Evans has exhibited widely including one-person shows at the Chicago Art Institute, the Smithsonian National Museum of Natural History ,The Field Museum of Natural History, Nelson-Atkins Museum of Art, and the Amon Carter Museum of Art
Evans is a Guggenheim Fellow and a recipient of an Anonymous Was a Woman award. Her work is in museum collections including the Chicago Art Institute, Museum of Modern Art, N.Y., San Francisco Museum of Modern Art, Whitney Museum of American Art, Corcoran Gallery of Art, Nelson-Atkins Museum of Art, Amon Carter Museum of Art and many other museum collections.
Less visceral than her stunning, eerier black-and-white aerial photos of Kansas bombing ranges and the oddly beautiful scars left on the Plains by farming and ranching, but a pioneering work here. Terry Evans documents the abandoned Joliet Army Ammunitions Plant 40 miles southwest of Chicago, a huge industrial complex built during the 1940s where many of the bombs dropped on Germany, Japan, Korea, and Vietnam were manufactured by a workforce of mostly women and Jamaican immigrants. The Joliet plant was shut down at the end of the Cold War and the large "prairie" buffer zone surrounding it got turned over to the Forest Service. Consequently, much of the land here was never (or only lightly) tilled. Since the 1990s, when Evans photographed at the site, the land (partially poisoned by chemicals used in the production of TNT) has been slowly coaxed back into life as the Midewin National Tallgrass Prairie -- until recently, the most ambitious prairie restoration east of the Mississippi.
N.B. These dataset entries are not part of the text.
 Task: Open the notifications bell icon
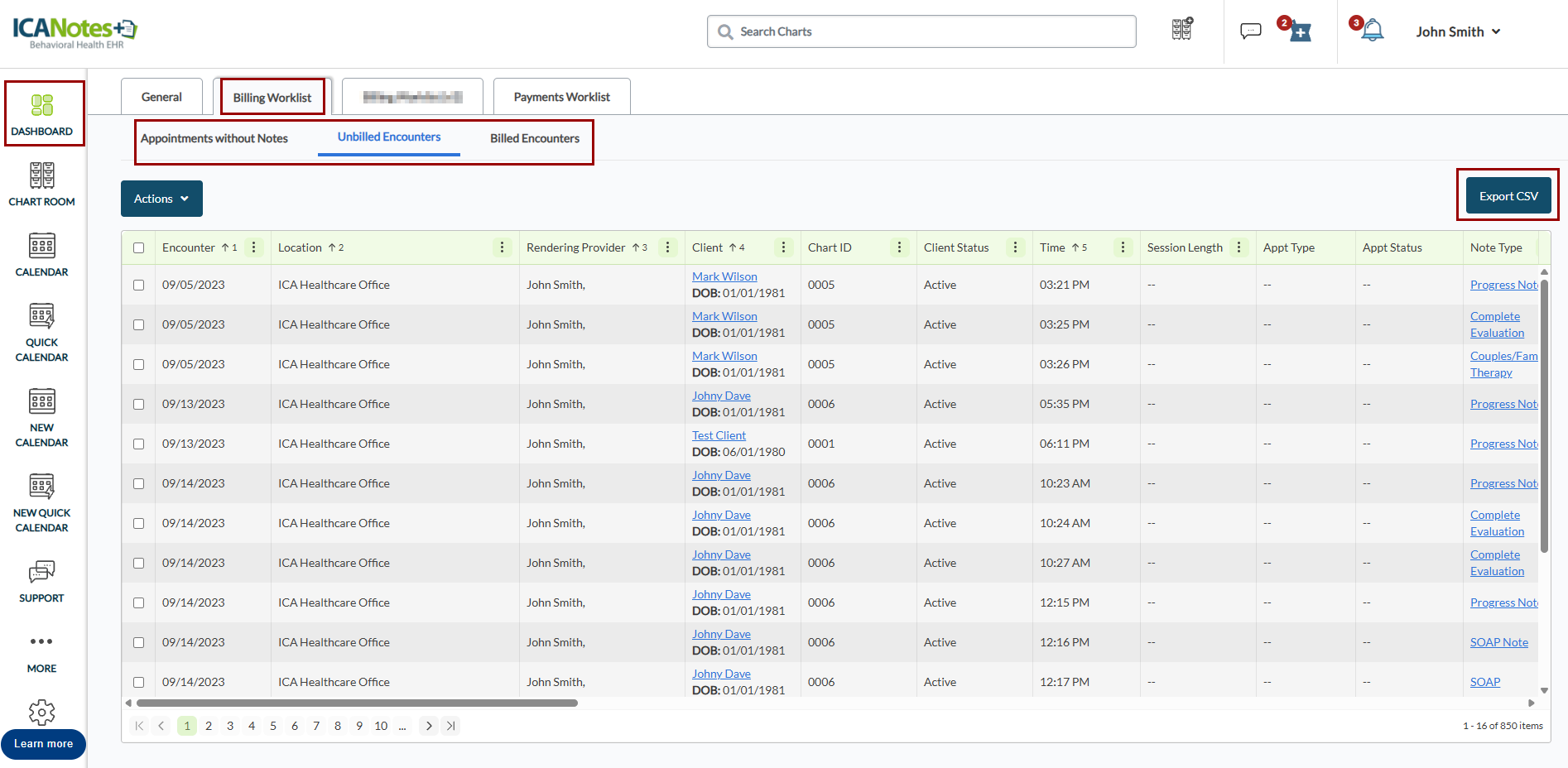1372,31
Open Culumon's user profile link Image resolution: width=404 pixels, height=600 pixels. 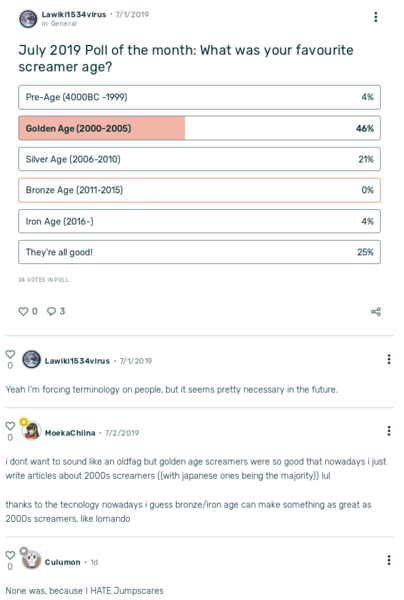pyautogui.click(x=62, y=562)
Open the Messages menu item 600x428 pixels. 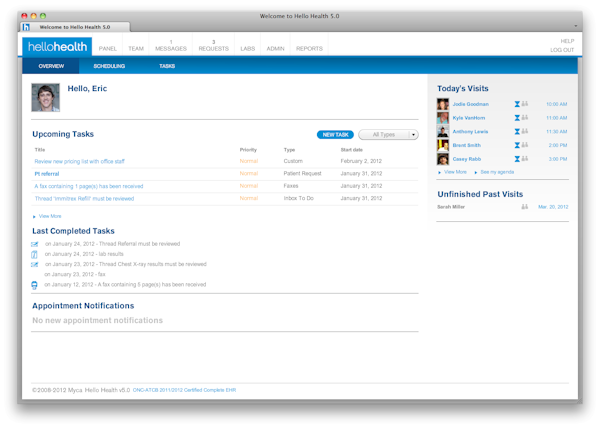tap(170, 46)
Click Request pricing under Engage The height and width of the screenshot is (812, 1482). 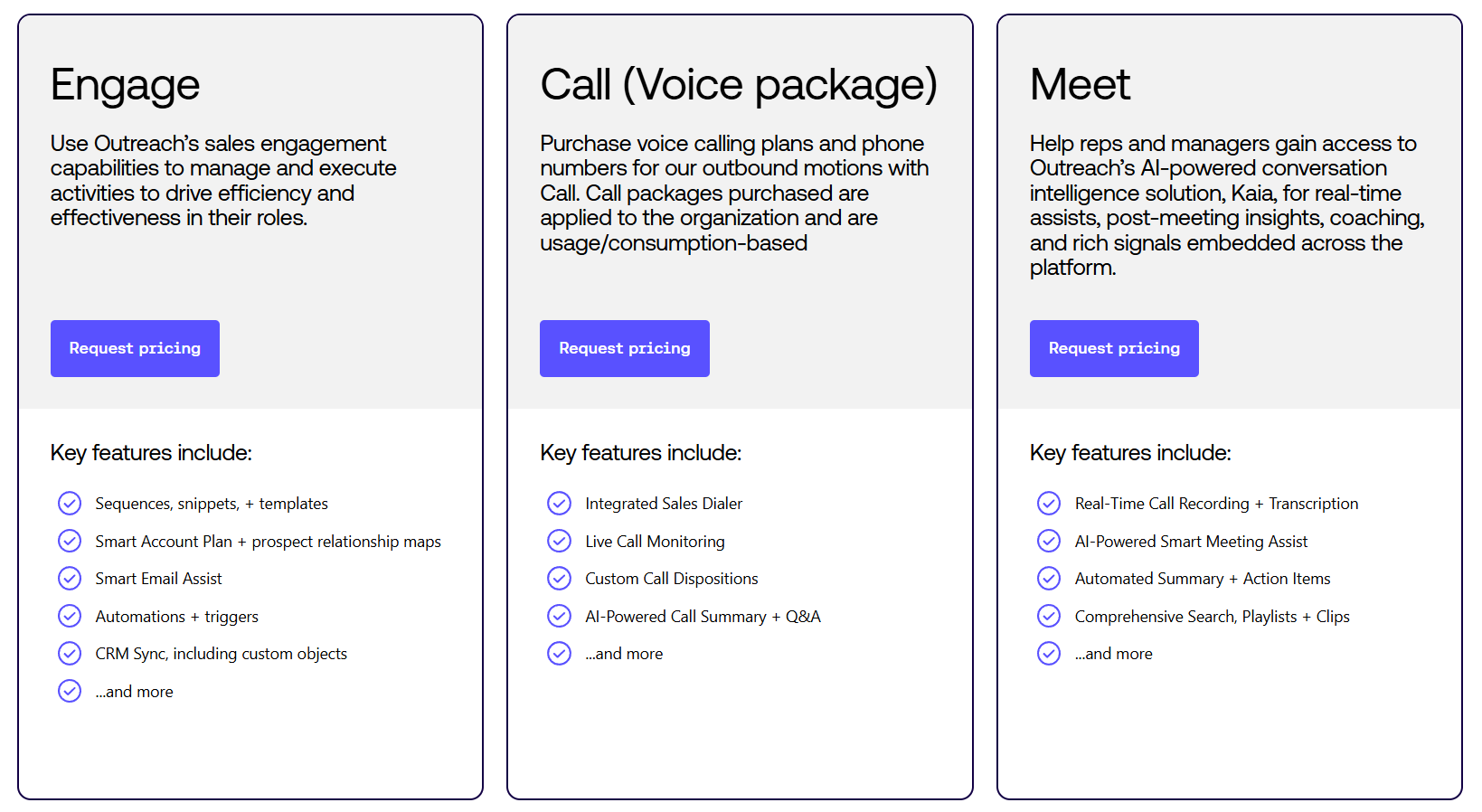135,348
Evans' books are as relevant as ever, as big parts of the Midwest are as much post-agricultural today as Detroit is post-industrial. Her look into what became Midewin was made at a unique moment, before many of the old arsenal buildings were bulldozed and before much of the surrounding land went back into use as landfills and industrial zones as the Chicago 'burbs ooze outward. To its credit, Disarming the Prairie is no sentimental "nature" book, and Evans is no Ken Burns/fantasy calendar photog, though it's clear that romantic evocations of what the prairie "should be" as we struggle to tip back from the consumerist brink are driving some of the best environmental work in the Midwest, artistic and otherwise.
Evans' color medium-format photos here are less "arty", "archetypal", and symbolic than her amazing aerial views of the Great Plains, shot from Texas to Saskatchewan, in The Inhabited Prairie and Heartland. (Those books are more akin to Emmet Gowin's incredible aerial views of the West). Disarming the Prairie is more of a purely documentary work, but worth dipping into if you have any interest in the transformations wrought on the land -- and the soul.